- Requirement
Please swap every "Instruction" for "Command" in the rows below and copy them out again with nothing else changed.

- Exercise materials
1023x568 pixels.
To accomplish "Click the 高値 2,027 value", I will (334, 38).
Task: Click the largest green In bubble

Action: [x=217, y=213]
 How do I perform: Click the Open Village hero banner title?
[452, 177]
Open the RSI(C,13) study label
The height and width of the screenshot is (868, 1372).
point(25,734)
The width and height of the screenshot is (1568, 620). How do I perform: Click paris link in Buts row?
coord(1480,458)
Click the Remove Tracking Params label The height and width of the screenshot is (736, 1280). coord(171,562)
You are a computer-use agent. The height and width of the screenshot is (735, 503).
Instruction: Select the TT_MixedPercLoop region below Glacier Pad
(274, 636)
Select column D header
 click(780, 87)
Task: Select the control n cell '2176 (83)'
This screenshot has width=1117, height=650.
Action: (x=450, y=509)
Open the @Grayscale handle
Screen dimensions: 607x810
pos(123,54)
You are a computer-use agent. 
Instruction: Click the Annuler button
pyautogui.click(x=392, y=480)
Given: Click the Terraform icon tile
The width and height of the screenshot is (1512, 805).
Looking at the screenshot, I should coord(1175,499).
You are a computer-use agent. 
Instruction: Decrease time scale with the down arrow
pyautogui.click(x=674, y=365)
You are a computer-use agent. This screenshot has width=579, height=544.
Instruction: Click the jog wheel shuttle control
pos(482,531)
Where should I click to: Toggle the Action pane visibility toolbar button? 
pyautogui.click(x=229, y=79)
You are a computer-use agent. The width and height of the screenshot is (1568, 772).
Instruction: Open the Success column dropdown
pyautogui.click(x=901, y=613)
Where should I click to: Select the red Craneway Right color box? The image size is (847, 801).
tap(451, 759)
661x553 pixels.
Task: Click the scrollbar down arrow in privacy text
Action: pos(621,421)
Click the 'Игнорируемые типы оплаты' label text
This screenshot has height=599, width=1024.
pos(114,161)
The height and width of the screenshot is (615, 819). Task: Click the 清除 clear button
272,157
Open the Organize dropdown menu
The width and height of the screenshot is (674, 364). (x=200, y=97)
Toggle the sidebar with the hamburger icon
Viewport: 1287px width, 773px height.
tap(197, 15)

- Expected answer
1023x568 pixels.
To accomplish "Click the 高値 2,027 value", I will (334, 38).
Task: Click the largest green In bubble

Action: [x=217, y=213]
 How do I perform: Click the Open Village hero banner title?
[452, 177]
Open the RSI(C,13) study label
The height and width of the screenshot is (868, 1372).
point(25,734)
The width and height of the screenshot is (1568, 620). How do I perform: Click paris link in Buts row?
coord(1480,458)
Click the Remove Tracking Params label The height and width of the screenshot is (736, 1280). coord(171,562)
You are a computer-use agent. The height and width of the screenshot is (735, 503).
Command: Select the TT_MixedPercLoop region below Glacier Pad
(274, 636)
Select column D header
 click(780, 87)
Task: Select the control n cell '2176 (83)'
This screenshot has width=1117, height=650.
Action: (x=450, y=509)
Open the @Grayscale handle
Screen dimensions: 607x810
pos(123,54)
You are a computer-use agent. 
Command: Click the Annuler button
pyautogui.click(x=392, y=480)
Given: Click the Terraform icon tile
The width and height of the screenshot is (1512, 805).
Looking at the screenshot, I should coord(1175,499).
You are a computer-use agent. 
Command: Decrease time scale with the down arrow
pyautogui.click(x=674, y=365)
You are a computer-use agent. This screenshot has width=579, height=544.
Command: Click the jog wheel shuttle control
pos(482,531)
Where should I click to: Toggle the Action pane visibility toolbar button? 
pyautogui.click(x=229, y=79)
You are a computer-use agent. The width and height of the screenshot is (1568, 772).
Command: Open the Success column dropdown
pyautogui.click(x=901, y=613)
Where should I click to: Select the red Craneway Right color box? The image size is (847, 801).
tap(451, 759)
661x553 pixels.
Task: Click the scrollbar down arrow in privacy text
Action: pos(621,421)
Click the 'Игнорируемые типы оплаты' label text
This screenshot has height=599, width=1024.
pos(114,161)
The height and width of the screenshot is (615, 819). Task: Click the 清除 clear button
272,157
Open the Organize dropdown menu
The width and height of the screenshot is (674, 364). (x=200, y=97)
Toggle the sidebar with the hamburger icon
Viewport: 1287px width, 773px height.
tap(197, 15)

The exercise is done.